Don’t use regex for:

  • Parsing HTML or XML — use proper parsers like BeautifulSoup or lxml
  • Matching balanced or nested structures — regex can’t handle arbitrary nesting
  • Simple string operations that split(), replace(), or in can handle
  • Complex business logic that would be clearer in regular Python code

Here’s an example of when NOT to use regex:

# Don't do this:
has_dot = re.search(r"\.", "example.com")

# When this works:
has_dot = "." in "example.com"

The second version is clearer, faster, and doesn’t require importing re.

Conclusion

Regular expressions are an essential skill for any Python developer working with text. You now understand how to build patterns with metacharacters, use the re module’s functions for different tasks, capture groups for extraction, and apply regex to real problems like validation and data extraction.

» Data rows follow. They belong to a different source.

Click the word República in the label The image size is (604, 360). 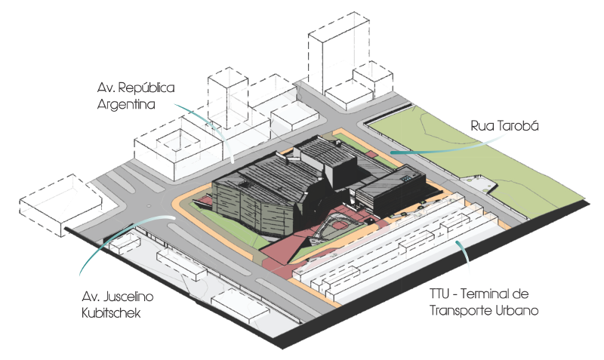(x=148, y=88)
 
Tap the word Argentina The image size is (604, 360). (x=126, y=105)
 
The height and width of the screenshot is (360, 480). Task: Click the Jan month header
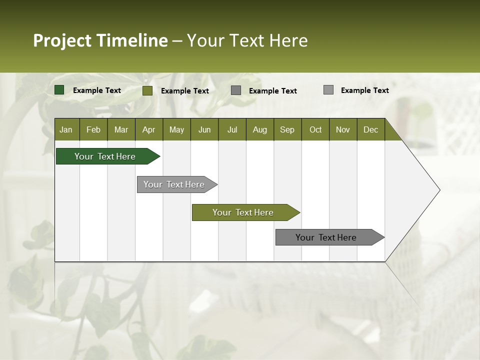[66, 130]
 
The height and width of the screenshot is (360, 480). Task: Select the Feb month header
[94, 130]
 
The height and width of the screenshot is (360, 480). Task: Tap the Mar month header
[121, 130]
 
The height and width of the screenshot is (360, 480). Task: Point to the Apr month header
[149, 130]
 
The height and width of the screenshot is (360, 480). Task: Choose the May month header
[176, 130]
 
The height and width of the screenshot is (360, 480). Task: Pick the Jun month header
[204, 130]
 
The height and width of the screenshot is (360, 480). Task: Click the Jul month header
[232, 130]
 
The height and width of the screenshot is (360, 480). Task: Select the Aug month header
[260, 130]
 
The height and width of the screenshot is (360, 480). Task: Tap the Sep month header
[288, 130]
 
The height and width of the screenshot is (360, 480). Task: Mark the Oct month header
[316, 130]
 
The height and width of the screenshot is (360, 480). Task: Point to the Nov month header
[343, 130]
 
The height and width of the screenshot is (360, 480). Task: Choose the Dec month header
[370, 130]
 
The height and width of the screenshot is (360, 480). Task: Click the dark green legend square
[60, 90]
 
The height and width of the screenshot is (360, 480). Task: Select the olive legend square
[148, 90]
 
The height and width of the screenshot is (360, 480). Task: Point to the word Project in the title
[62, 40]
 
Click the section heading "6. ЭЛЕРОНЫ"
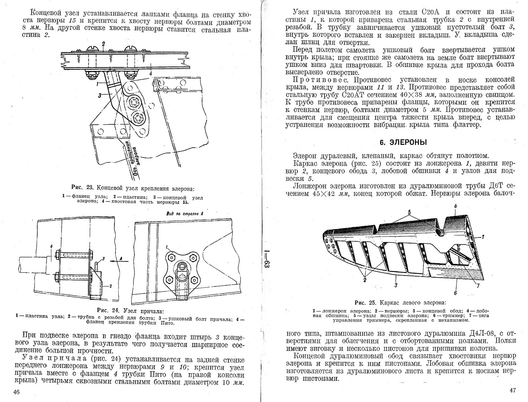click(403, 142)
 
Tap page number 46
click(17, 392)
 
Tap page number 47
click(513, 390)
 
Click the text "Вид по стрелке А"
click(185, 214)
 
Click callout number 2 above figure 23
click(103, 44)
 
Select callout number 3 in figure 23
click(99, 96)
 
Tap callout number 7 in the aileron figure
click(478, 286)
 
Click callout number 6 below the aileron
click(455, 293)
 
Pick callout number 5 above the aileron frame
click(409, 212)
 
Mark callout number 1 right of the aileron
click(483, 237)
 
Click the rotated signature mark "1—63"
click(267, 259)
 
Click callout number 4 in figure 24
click(51, 247)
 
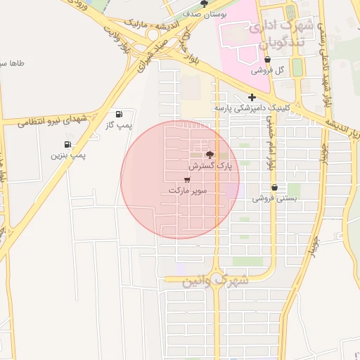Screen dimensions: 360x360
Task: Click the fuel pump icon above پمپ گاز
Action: click(x=118, y=114)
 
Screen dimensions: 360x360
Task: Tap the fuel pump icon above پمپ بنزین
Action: click(x=67, y=145)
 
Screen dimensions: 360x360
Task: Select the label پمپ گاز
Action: click(x=118, y=125)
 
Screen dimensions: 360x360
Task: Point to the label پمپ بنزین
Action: click(x=68, y=155)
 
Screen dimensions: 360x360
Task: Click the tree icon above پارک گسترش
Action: click(x=209, y=155)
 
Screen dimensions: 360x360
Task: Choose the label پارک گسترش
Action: click(x=210, y=166)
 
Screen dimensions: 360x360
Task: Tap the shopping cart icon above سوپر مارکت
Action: click(x=186, y=179)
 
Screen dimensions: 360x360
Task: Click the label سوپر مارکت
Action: click(x=186, y=191)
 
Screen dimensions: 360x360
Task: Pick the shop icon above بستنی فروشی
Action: click(x=274, y=188)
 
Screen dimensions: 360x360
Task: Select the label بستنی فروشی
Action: click(x=272, y=199)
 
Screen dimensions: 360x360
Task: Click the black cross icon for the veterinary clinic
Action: click(x=252, y=97)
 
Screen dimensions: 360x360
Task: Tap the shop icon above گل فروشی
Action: click(x=268, y=60)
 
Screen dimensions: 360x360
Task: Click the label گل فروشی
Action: click(x=269, y=71)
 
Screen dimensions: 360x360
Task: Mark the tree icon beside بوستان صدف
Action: click(x=204, y=3)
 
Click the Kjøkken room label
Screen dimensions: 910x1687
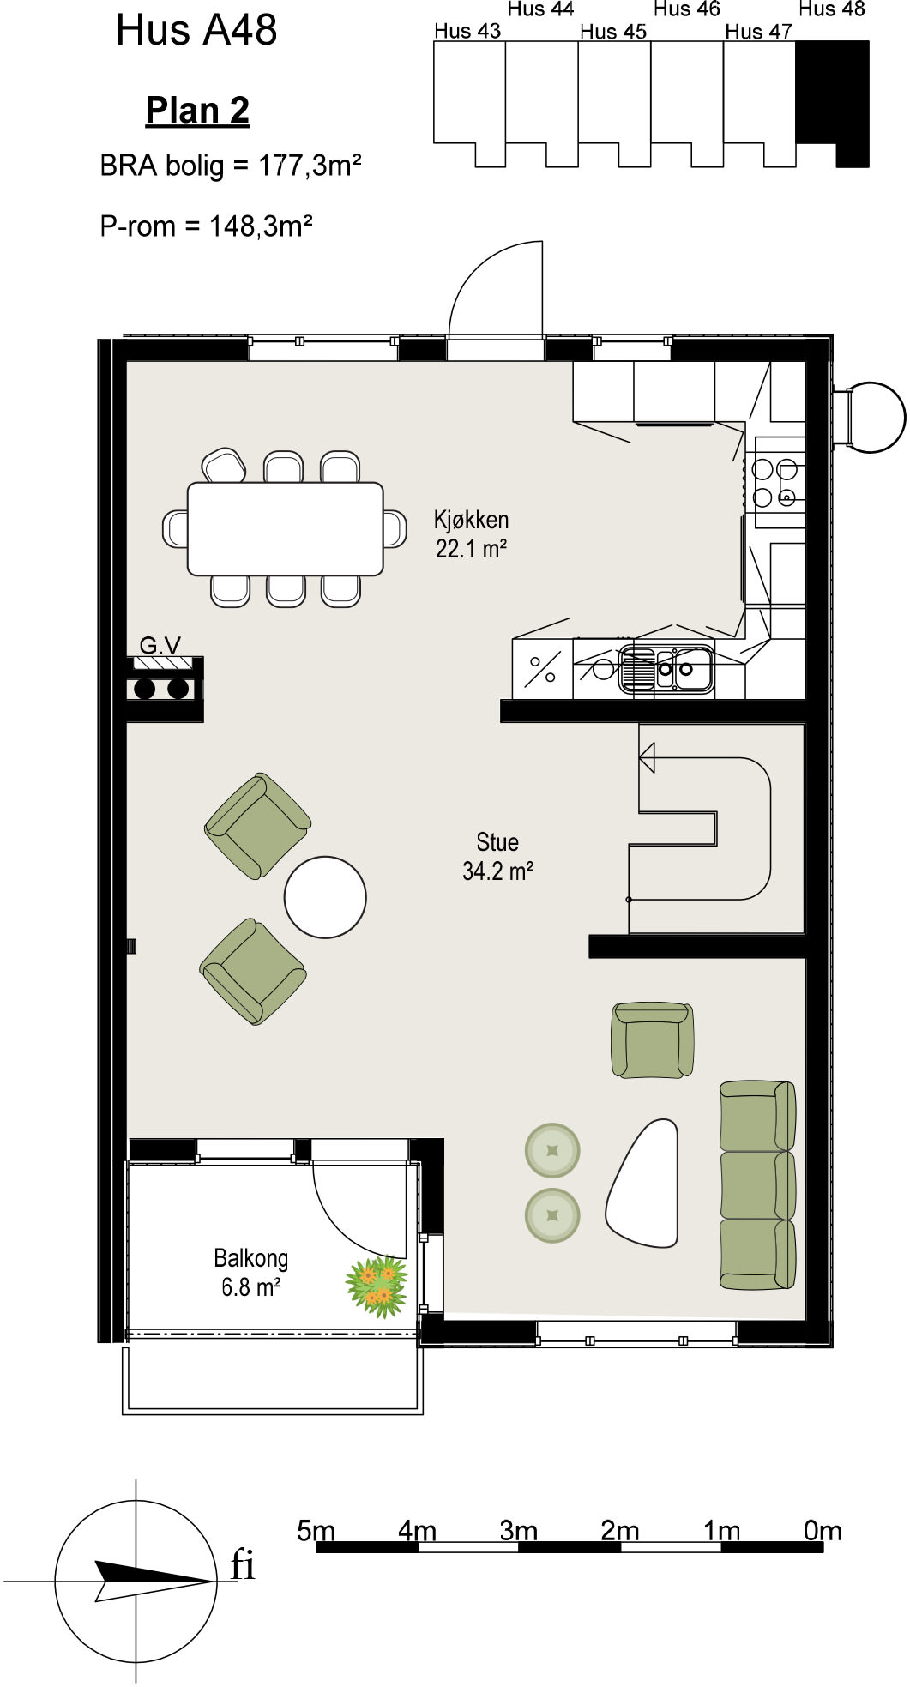[471, 520]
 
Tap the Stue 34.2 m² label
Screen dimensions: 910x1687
[497, 856]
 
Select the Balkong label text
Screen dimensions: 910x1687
[250, 1258]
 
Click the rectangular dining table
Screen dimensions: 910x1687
[286, 528]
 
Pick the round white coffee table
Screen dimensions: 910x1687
[325, 897]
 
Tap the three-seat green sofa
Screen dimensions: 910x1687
[757, 1184]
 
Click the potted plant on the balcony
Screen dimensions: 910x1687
[377, 1286]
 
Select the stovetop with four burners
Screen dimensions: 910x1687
[774, 482]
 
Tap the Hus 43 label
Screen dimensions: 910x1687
[467, 31]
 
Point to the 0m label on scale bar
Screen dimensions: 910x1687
[823, 1531]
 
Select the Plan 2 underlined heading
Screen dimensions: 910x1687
[197, 111]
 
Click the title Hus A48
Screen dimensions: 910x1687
[196, 30]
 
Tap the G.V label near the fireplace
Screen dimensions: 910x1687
[160, 645]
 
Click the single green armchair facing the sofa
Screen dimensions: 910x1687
[652, 1040]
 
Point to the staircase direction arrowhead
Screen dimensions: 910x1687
[647, 758]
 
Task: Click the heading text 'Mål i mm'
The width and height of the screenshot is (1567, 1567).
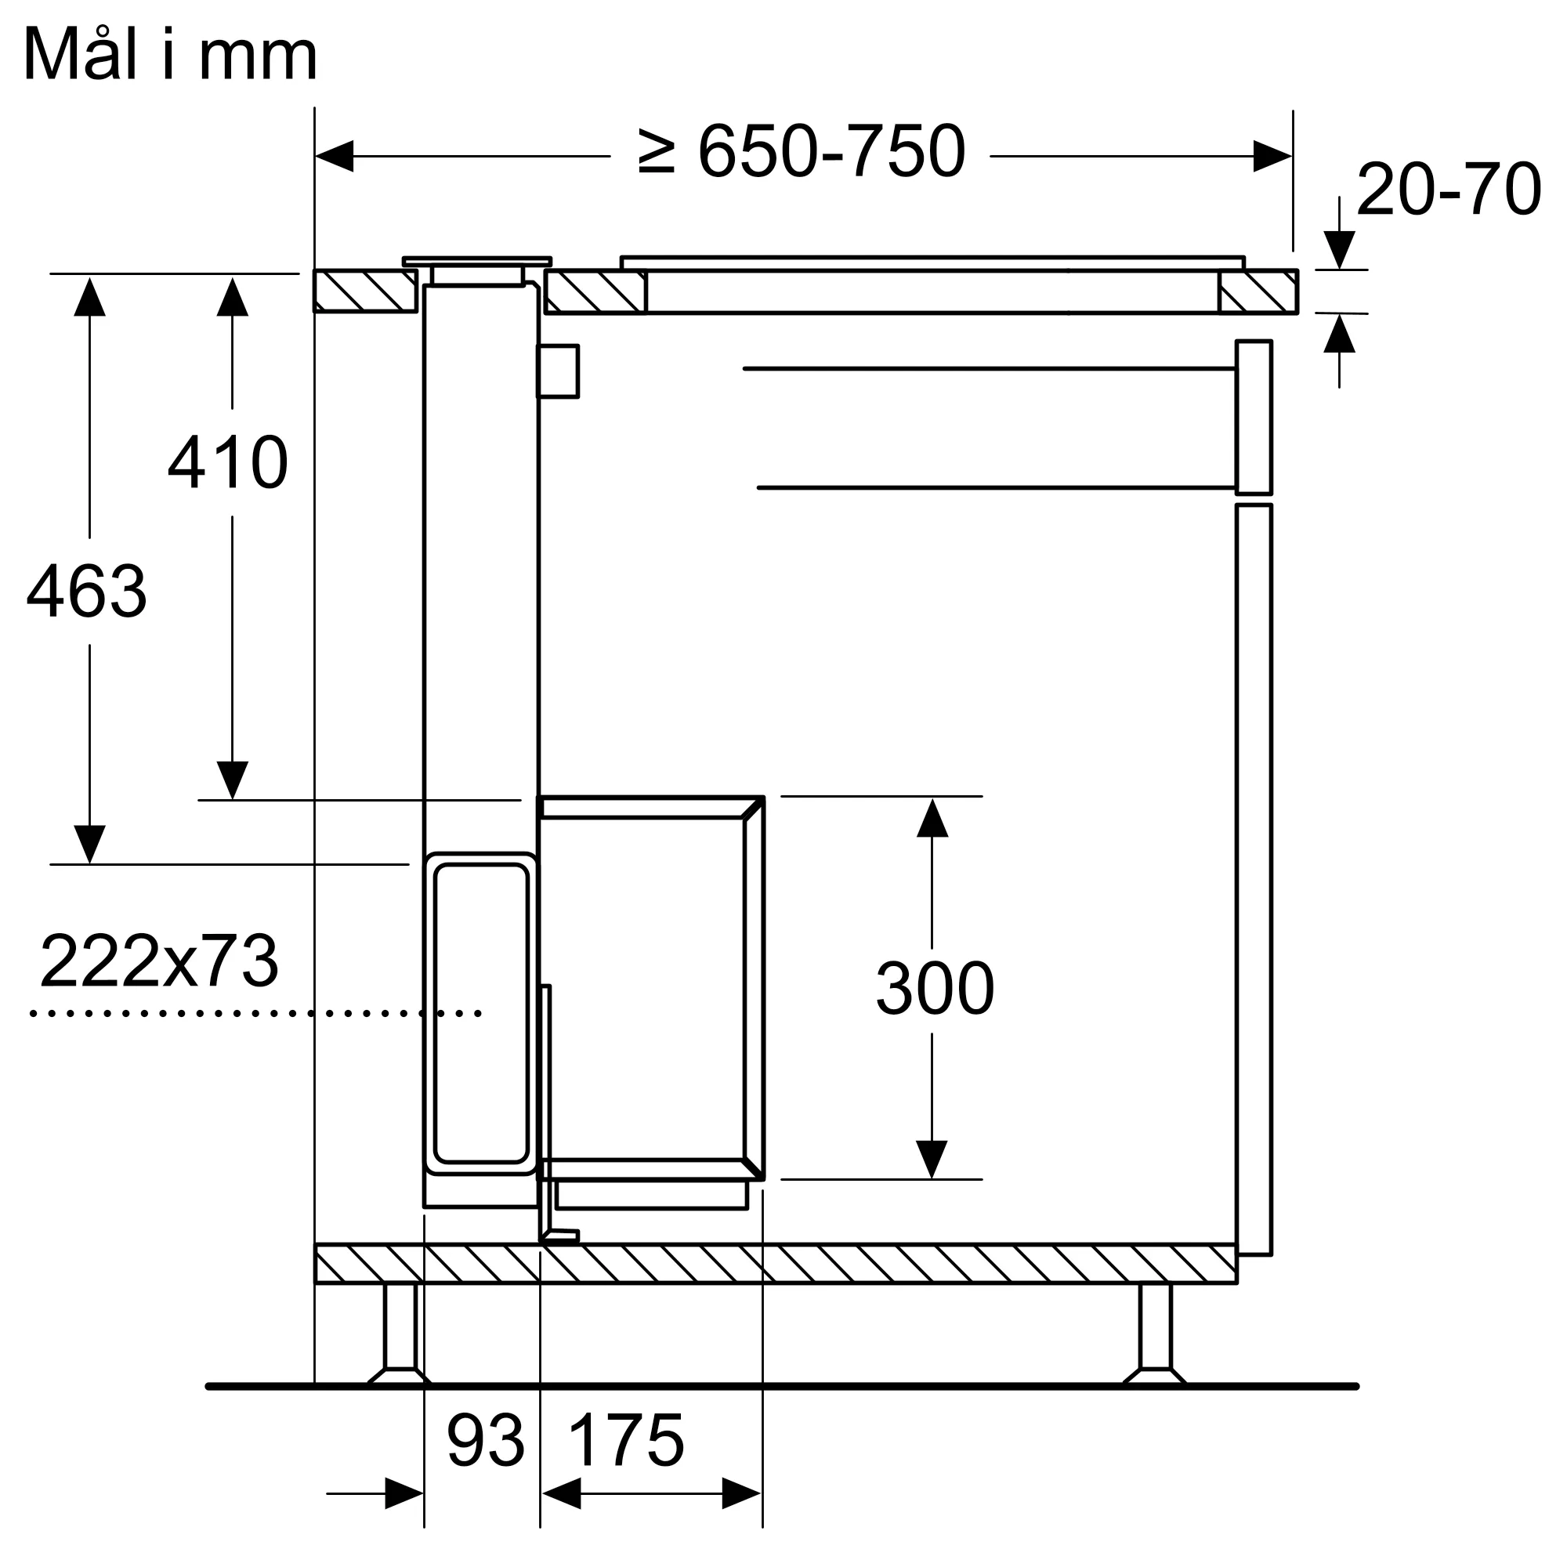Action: click(170, 55)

Remember: compile patterns when reusing them, use search() for general matching, findall() when you need every match, and sub() for replacements. And reach for proper parsers when dealing with structured formats like HTML.

What’s Next

Now that you understand the basics, explore more advanced regex topics like lookahead and lookbehind assertions, non-capturing groups, and the verbose flag for readable patterns. These will help you tackle more complex text processing tasks.